#### [Information shown]

================

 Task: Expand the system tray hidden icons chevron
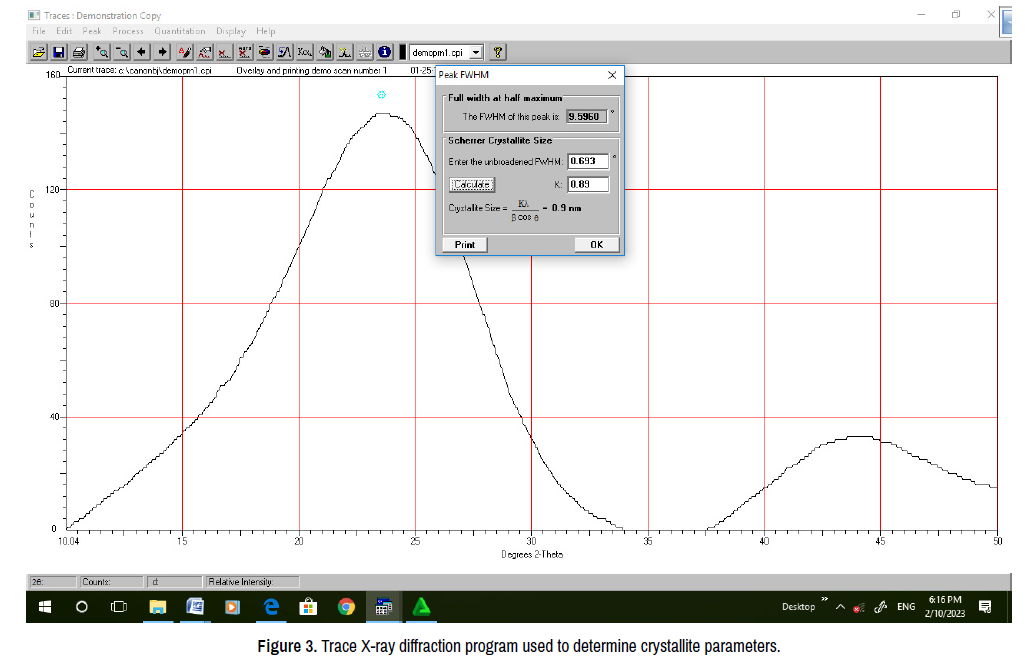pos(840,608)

================

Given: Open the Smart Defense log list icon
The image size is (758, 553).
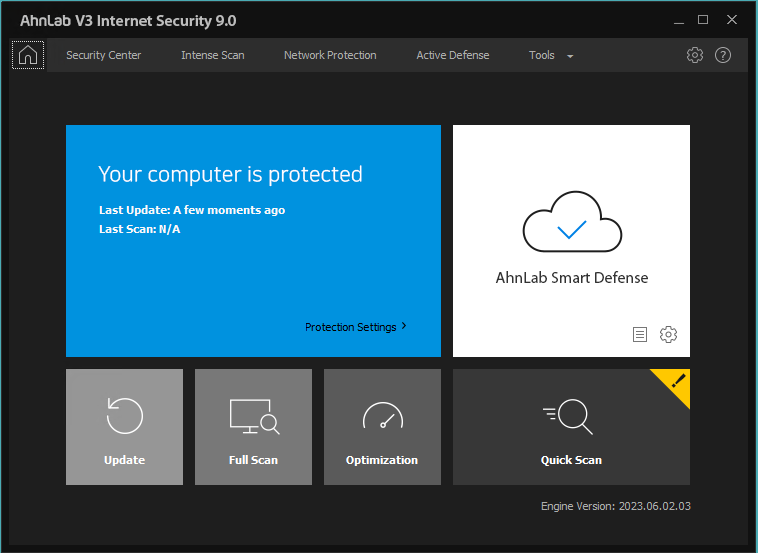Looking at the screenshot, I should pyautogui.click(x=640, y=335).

================

Extract every line of the items above that contains the word "Given".

#### [Problem solution]
Given: Open the Smart Defense log list icon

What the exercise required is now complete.